PROVIDED ENTRIES Start Marker
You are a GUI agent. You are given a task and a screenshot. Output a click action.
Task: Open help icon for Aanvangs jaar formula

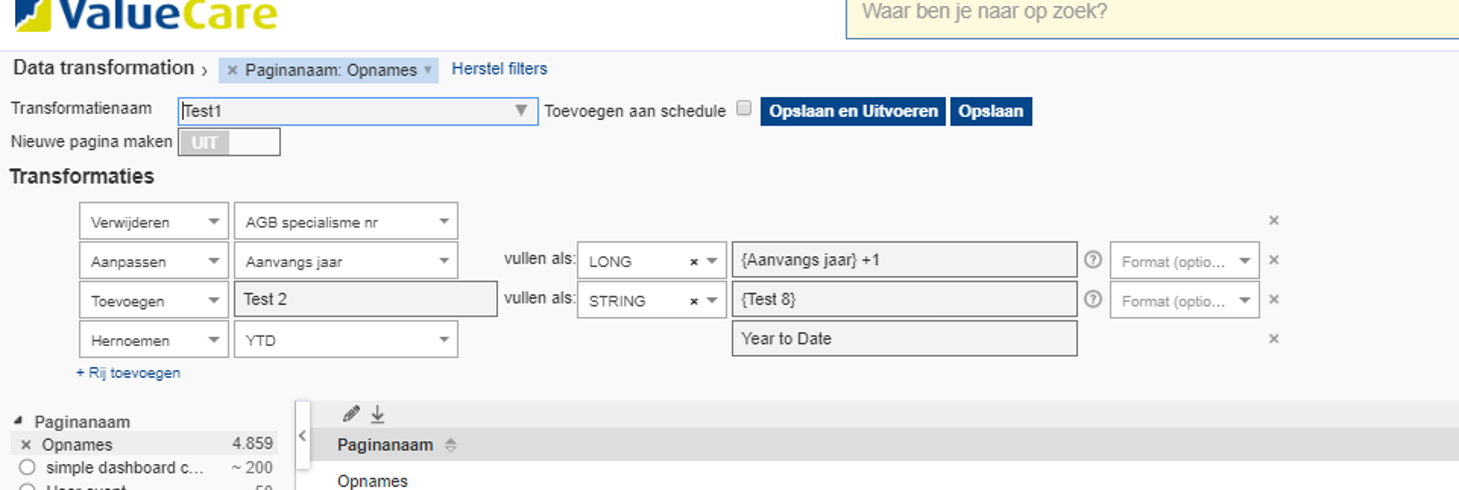1093,260
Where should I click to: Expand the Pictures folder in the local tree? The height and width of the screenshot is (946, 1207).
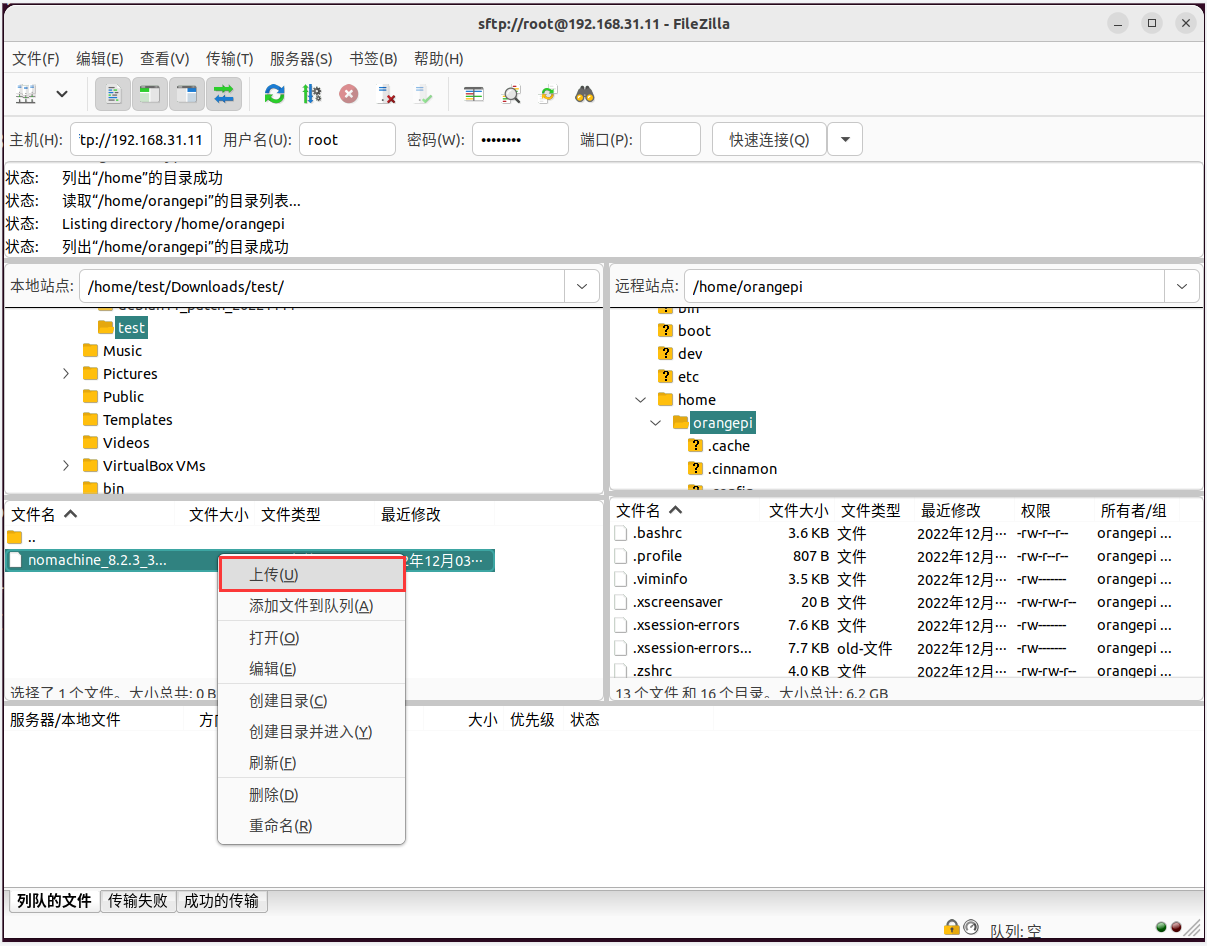[66, 374]
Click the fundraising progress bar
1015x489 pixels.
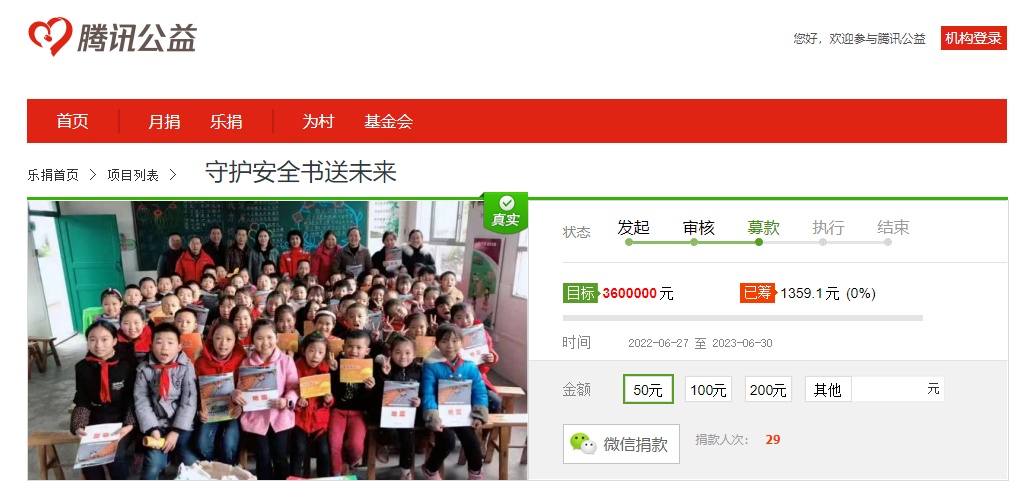click(742, 318)
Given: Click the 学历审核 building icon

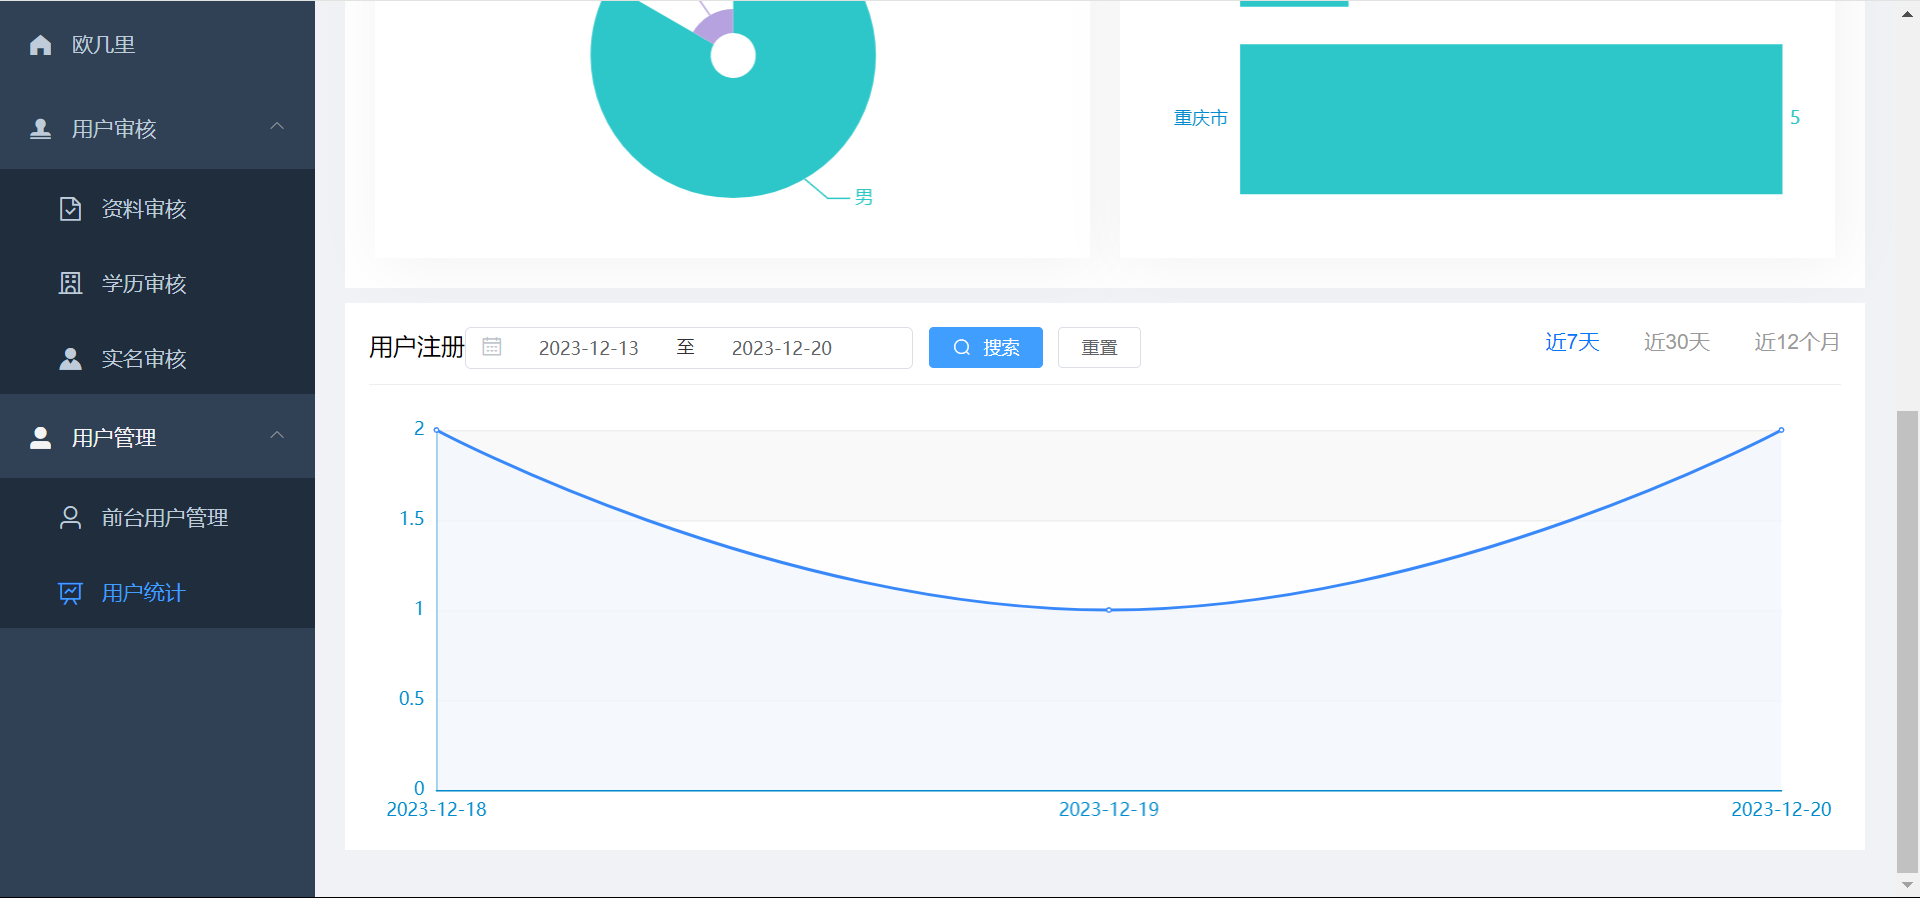Looking at the screenshot, I should point(70,284).
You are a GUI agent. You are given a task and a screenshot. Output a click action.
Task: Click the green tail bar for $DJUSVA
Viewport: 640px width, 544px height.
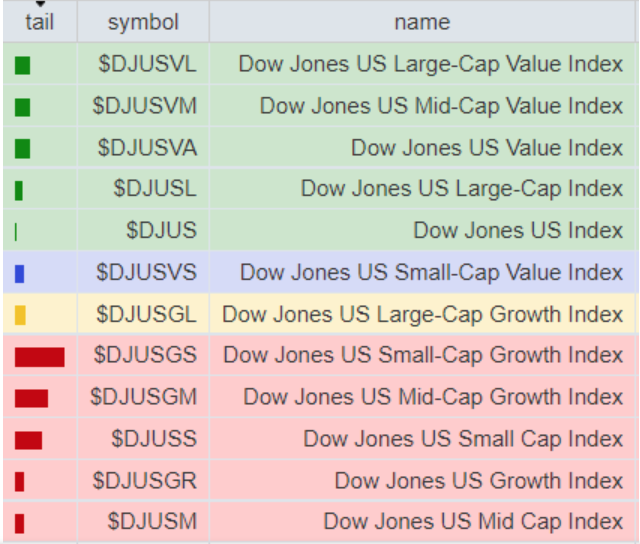(22, 149)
PROVIDED ENTRIES End Marker
▶ [ASSIGNED TASK]
Omitting all pictures, restate word for word the lines from the one containing "Where should I" through the last line of the data.

▶ [YOUR SOLUTION]
Where should I click to: Expand the Pictures folder in the local tree? The height and width of the screenshot is (946, 1207).
[66, 374]
Click the fundraising progress bar
1015x489 pixels.
click(742, 318)
Given: Click the 学历审核 building icon

Looking at the screenshot, I should point(70,284).
You are a GUI agent. You are given a task and a screenshot. Output a click action.
Task: Click the green tail bar for $DJUSVA
Viewport: 640px width, 544px height.
(22, 149)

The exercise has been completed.